Is Michelangelo’s David Sculpture on Verge of Collapsing?By Staff Reporter, UniversityHerald Reporter
Michelangelo's statue of the biblical figure David in the Accademia Gallery, Florence, is in danger of falling apart due to its feeble legs and ankles, according to findings from Italy's National Research Council (CNR) and the University of Florence.
Researchers said that tiny cracks spotted around the statue's ankles and the carved tree stump could weaken the masterpiece's stability. The sculpture's 5.5 tons is majorly balanced by its left leg and the tree stump, LA Times reports.
The researchers arrived at the findings by testing 10cm plaster imitations of the 17-foot-tall statue inside a centrifuge. They subjected the replicas to pressures more powerful than the force of gravity. The pressures targeted a series of micro-fractures on the legs of the replica David, whose ankles are believed to be too fragile to hold up the weight (5,572 kilograms) of the sculpture securely.

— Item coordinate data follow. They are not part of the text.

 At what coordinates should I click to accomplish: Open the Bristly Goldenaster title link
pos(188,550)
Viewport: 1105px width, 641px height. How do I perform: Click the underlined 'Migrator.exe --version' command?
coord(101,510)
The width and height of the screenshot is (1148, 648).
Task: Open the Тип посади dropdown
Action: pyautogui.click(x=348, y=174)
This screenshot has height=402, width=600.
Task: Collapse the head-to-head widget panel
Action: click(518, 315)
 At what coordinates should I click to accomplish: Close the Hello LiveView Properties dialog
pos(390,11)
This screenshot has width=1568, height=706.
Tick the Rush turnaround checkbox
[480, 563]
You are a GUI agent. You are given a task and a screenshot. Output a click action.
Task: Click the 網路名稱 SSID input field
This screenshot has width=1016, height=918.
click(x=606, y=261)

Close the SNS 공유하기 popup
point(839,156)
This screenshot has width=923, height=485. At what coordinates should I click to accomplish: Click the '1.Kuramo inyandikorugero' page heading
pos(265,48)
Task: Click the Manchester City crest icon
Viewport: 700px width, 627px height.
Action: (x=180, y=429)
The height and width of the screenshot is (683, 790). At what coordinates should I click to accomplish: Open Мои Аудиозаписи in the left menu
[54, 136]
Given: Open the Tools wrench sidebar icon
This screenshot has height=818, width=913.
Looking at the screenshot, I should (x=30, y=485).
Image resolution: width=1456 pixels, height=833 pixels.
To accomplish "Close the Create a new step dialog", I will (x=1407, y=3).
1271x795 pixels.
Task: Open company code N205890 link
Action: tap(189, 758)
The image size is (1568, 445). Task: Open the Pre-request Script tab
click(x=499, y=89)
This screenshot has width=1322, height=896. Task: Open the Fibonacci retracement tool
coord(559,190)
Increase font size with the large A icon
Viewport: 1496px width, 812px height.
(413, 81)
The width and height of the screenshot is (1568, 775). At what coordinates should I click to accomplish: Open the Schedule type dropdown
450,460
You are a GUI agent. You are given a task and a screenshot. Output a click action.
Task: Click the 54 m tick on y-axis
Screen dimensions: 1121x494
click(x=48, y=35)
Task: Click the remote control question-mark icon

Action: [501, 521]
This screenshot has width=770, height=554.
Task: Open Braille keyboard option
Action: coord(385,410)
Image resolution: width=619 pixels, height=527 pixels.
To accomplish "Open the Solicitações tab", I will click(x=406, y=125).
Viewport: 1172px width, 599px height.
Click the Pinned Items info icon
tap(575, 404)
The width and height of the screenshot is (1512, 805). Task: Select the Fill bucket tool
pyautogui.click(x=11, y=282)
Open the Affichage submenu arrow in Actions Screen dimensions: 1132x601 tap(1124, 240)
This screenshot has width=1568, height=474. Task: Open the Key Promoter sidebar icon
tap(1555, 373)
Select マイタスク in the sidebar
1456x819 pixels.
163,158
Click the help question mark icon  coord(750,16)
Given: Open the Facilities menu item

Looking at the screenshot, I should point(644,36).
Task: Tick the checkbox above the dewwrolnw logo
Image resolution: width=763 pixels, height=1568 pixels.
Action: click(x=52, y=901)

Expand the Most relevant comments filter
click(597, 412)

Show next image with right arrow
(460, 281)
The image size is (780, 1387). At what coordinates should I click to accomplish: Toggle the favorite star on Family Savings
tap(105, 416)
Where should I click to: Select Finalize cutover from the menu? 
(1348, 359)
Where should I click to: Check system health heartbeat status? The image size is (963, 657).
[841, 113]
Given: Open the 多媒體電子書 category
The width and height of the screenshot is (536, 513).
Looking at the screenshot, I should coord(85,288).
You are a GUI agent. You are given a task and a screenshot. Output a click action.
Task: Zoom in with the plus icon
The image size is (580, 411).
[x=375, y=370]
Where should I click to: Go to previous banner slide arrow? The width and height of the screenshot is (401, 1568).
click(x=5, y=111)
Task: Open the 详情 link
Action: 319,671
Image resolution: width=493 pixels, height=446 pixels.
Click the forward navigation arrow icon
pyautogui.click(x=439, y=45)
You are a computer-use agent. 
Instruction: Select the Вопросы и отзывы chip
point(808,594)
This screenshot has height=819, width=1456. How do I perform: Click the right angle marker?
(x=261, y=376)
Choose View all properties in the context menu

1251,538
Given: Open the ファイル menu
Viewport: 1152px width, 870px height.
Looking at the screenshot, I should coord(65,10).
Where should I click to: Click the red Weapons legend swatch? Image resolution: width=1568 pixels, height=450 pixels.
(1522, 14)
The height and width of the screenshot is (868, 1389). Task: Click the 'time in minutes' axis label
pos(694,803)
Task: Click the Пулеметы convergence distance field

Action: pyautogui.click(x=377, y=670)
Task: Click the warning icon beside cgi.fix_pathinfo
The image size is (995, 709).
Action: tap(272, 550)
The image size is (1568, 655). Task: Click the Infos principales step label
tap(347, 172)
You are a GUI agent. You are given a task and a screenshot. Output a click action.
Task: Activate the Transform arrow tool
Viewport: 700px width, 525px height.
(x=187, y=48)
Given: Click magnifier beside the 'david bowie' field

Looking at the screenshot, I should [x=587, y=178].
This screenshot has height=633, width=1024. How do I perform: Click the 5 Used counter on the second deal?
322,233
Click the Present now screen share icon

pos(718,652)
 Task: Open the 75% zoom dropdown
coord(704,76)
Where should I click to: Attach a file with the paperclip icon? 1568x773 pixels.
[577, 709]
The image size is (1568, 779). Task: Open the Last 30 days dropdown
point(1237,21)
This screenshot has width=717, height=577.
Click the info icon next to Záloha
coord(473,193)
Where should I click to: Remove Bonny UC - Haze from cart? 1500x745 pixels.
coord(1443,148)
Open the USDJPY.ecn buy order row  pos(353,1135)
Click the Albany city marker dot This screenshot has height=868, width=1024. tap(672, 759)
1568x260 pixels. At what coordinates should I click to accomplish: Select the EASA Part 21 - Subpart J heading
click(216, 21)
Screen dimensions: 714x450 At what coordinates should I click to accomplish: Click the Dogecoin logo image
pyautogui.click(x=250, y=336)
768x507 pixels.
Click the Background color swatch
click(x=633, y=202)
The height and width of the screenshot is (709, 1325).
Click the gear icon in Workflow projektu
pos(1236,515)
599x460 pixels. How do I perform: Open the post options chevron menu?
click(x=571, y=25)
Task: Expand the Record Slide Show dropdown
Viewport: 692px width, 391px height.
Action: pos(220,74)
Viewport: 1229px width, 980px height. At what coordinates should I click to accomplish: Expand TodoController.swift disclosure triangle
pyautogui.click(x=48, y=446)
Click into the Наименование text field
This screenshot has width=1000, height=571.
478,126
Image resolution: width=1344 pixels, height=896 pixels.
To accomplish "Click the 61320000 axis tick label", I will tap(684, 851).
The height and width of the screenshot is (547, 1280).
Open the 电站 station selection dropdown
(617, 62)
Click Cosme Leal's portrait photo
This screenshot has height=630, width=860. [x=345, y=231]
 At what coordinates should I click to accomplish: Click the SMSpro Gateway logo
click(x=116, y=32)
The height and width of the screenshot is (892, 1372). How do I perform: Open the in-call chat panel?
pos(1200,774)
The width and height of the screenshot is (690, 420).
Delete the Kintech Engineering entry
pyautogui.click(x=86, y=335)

"Micro-fractures are visible in the left ankle and the carved tree stump (that bears part of the statue's weight), threatening the stability of the sculpture," CNR said, the Italian news agency ANSA reports.
The marble sculpture, chiselled from a single block of marble in 1504, was moved inside Galleria dell'Accademia in 1873 after its surface became coarse and pockmarked. A replica was installed in its original site in the Piazza della Signoria in Florence, Italy, in 1910.
The cracks in the original statue's ankles were detected for the first time during a recent restoration procedure. They are believed to have developed during its stay in the main city square for more than a century. Vibrations from tourists and automobile traffic are also believed to have added to the wear and tear.
Researchers said that the cracks in the left ankle and tree stump have reappeared time and again even after being coated with plaster.
Due to the weight of the original statue, its pose and the use of poor quality marble, experts have long claimed that the sculpture is in danger of a downfall in the event of a large earthquake, persistent vibrations from a nearby city or even from road construction projects. Florence has so far reported 127 minor quakes.
Experts have advised the sculpture to be transported to a facility/ earthquake-resistant underground room to protect it from natural disasters/seismic activity and to decrease the risk of disintegration.
The finding is published in the Journal of Cultural Heritage.